How to learn Designing Semantic Models For Self Serve for Data Modeling for BI in BI Developer for free

Why this matters

Self-serve BI rises or falls on the quality of your semantic model. A clean and consistent business layer lets non-technical users answer questions without writing SQL or breaking logic. As a BI Developer, your real tasks include:

Defining standard metrics (e.g., Revenue, AOV, Retention) once and making them reusable everywhere.
Modeling dimensions and hierarchies so slicing and drilling feels natural and safe.
Controlling data relationships and grain to avoid double counting.
Building in guardrails: data types, formats, default filters, and row-level security when needed.

Concept explained simply

A semantic model is a business-friendly layer on top of your warehouse. It exposes dimensions, measures, and relationships with names people understand. Think of it as the “menu” of facts and slices users can confidently combine.

Mental model

Picture a grocery store:

Facts = items sold (transactions at a specific grain)
Dimensions = aisles and labels (date, customer, product, region)
Measures = totals and ratios at the checkout (Revenue, Orders, Conversion Rate)

Your job: decide the right level of detail (grain), connect aisles to items (relationships), and predefine the totals/ratios so anyone can shop for insights without getting lost.

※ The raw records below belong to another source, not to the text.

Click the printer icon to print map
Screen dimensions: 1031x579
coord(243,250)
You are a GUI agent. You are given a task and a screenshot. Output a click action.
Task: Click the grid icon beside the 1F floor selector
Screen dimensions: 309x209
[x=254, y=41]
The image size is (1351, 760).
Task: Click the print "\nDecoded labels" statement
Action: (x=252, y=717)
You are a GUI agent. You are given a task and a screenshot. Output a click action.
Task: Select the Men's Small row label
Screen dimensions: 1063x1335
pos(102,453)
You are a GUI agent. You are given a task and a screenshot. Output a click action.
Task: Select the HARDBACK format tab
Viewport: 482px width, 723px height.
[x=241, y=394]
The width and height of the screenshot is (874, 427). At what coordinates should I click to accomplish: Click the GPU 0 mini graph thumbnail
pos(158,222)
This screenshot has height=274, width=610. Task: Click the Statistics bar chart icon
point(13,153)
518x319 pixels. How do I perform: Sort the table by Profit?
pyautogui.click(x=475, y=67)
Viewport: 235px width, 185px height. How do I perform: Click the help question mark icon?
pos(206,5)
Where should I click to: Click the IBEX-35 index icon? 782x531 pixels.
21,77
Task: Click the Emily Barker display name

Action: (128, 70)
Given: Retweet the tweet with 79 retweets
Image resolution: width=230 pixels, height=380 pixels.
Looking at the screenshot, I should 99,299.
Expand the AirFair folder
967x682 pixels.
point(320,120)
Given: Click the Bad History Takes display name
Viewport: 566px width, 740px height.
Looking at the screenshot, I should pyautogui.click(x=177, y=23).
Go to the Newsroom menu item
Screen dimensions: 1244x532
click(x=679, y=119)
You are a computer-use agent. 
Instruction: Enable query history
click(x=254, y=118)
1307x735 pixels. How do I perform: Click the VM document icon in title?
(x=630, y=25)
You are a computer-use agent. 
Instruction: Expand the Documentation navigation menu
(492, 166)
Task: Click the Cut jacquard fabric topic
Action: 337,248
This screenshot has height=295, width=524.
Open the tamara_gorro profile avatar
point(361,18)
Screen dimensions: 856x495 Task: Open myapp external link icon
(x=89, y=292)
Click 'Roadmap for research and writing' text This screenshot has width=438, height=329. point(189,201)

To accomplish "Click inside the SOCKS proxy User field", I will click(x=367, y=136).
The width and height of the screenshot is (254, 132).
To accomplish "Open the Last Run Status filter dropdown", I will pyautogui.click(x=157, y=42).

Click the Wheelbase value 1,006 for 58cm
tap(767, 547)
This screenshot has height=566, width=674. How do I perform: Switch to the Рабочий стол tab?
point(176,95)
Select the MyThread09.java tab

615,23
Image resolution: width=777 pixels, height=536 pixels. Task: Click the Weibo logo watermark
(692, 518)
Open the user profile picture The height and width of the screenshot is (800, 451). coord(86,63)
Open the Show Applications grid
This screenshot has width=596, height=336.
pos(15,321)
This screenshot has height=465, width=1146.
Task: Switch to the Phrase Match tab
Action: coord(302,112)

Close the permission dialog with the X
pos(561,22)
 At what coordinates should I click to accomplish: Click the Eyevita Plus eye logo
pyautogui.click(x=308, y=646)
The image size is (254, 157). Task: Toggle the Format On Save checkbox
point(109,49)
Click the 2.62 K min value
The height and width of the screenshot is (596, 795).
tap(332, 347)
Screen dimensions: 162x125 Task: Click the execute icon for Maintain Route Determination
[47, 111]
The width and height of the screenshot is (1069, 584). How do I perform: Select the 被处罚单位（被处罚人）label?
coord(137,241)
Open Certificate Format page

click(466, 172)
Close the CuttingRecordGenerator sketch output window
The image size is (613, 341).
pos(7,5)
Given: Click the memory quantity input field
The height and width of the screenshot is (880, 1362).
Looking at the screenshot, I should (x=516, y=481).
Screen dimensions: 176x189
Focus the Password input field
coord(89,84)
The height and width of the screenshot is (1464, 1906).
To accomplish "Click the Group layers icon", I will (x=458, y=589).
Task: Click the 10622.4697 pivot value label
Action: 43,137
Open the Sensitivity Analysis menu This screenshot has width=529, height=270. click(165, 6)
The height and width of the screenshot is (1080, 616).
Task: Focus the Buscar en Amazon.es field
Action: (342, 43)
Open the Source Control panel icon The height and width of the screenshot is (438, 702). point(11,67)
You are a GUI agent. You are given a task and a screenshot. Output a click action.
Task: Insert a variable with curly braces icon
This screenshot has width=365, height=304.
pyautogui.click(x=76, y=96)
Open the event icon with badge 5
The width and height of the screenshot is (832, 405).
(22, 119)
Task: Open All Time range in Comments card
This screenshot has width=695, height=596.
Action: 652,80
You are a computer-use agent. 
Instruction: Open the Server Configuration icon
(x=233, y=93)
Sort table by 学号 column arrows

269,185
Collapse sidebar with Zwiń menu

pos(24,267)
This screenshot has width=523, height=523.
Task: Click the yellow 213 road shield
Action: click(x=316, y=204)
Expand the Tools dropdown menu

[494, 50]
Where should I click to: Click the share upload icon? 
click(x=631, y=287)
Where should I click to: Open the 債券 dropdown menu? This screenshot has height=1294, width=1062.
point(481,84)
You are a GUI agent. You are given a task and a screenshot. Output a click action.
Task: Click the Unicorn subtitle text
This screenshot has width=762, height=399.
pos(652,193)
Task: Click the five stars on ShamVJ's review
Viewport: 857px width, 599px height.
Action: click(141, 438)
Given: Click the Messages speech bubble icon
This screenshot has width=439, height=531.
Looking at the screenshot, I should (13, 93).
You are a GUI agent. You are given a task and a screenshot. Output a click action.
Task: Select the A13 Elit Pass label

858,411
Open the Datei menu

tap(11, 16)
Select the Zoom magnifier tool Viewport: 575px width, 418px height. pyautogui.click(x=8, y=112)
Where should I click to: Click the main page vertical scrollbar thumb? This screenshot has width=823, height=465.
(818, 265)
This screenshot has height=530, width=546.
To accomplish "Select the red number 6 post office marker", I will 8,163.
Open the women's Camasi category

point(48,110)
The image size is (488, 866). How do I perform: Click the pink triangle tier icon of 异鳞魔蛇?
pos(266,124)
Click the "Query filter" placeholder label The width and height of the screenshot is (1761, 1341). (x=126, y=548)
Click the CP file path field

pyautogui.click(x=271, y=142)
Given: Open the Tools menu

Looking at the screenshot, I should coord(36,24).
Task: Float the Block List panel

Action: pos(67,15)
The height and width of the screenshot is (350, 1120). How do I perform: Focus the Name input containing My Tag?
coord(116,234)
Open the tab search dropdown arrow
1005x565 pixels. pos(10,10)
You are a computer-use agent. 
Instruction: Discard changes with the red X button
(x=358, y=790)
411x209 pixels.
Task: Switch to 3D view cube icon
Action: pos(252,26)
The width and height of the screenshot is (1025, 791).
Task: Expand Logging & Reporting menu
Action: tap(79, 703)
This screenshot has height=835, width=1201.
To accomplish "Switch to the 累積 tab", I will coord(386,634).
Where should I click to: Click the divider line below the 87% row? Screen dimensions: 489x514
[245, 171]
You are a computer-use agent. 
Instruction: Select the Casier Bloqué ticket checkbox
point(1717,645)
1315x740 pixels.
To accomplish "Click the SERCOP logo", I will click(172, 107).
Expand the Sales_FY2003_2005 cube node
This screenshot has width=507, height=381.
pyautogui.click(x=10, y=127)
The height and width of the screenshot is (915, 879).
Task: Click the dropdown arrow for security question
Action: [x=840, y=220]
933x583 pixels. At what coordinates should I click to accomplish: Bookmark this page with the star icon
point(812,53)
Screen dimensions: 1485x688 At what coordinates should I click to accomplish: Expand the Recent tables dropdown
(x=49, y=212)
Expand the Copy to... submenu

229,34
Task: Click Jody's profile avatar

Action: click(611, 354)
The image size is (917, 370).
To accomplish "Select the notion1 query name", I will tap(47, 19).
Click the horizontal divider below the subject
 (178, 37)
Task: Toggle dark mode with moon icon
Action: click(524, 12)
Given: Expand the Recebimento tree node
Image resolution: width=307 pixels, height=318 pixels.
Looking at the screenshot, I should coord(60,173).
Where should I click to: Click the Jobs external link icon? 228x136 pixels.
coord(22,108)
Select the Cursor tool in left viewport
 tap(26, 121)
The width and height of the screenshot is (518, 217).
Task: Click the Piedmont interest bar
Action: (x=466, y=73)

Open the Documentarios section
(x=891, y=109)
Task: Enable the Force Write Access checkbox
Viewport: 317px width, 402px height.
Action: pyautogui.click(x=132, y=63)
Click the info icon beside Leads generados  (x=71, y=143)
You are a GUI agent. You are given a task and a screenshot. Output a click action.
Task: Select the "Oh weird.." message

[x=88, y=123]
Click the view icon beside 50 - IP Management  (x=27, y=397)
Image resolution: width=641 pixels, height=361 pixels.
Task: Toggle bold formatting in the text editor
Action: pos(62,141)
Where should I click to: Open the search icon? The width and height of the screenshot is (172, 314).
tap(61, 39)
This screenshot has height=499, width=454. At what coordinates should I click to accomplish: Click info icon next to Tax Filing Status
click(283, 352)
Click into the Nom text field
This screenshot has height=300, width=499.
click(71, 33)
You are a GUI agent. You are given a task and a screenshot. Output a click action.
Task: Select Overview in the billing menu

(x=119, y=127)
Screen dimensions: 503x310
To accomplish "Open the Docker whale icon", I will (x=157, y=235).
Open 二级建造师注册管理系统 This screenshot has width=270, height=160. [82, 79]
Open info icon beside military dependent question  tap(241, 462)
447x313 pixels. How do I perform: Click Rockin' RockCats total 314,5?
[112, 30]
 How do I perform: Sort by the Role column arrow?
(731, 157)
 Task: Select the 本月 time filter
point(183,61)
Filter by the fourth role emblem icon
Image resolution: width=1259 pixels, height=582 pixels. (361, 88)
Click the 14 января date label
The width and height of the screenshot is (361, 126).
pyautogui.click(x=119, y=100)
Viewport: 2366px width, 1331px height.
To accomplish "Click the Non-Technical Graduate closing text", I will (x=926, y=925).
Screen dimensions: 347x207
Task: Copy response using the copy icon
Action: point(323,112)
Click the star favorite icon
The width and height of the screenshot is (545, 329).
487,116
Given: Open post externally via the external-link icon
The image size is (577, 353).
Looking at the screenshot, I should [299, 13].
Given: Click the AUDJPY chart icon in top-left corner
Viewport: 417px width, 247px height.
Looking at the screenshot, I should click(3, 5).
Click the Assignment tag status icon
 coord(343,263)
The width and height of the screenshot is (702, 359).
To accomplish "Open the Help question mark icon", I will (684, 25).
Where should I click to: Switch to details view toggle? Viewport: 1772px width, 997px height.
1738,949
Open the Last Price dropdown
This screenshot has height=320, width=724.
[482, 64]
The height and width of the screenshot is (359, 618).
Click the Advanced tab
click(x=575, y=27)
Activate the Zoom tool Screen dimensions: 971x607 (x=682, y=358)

Checklist: What a good semantic model includes

Clear business names and descriptions for all fields
One-hinge grain per fact (no mixed granularity)
Conformed dimensions shared across facts (e.g., Date, Customer)
Curated measures with consistent logic and formatting
Well-defined relationships (cardinality, direction) and role-playing dates if needed
Time intelligence patterns (e.g., MoM, YoY) ready to use
Security rules (row-level) where required
Performance aids (aggregations, summaries) for large data

Design steps (fast path)

Collect questions: Write down top 10 questions users ask. Group by subject area.
Choose fact grain: Decide the most atomic, stable event (e.g., order line, daily campaign).
Select conformed dimensions: Date, Customer, Product, Geography, Channel.
Define measures: Sum/Count first, then ratios (AOV, Conversion Rate) with clear denominators.
Model relationships: Star schema preferred. Avoid many-to-many unless justified and controlled.
Name and document: Business names, tooltips/descriptions, number formats, units.
Add guardrails: Default filters, hidden helper columns, role-playing dates, RLS if needed.
Test with real user slices: Try typical filter combos and edge cases (empty slices, late-arriving data).

Worked examples

Example 1: Ecommerce Sales

Goal: Self-serve questions like “Revenue by week by channel” and “AOV by country.”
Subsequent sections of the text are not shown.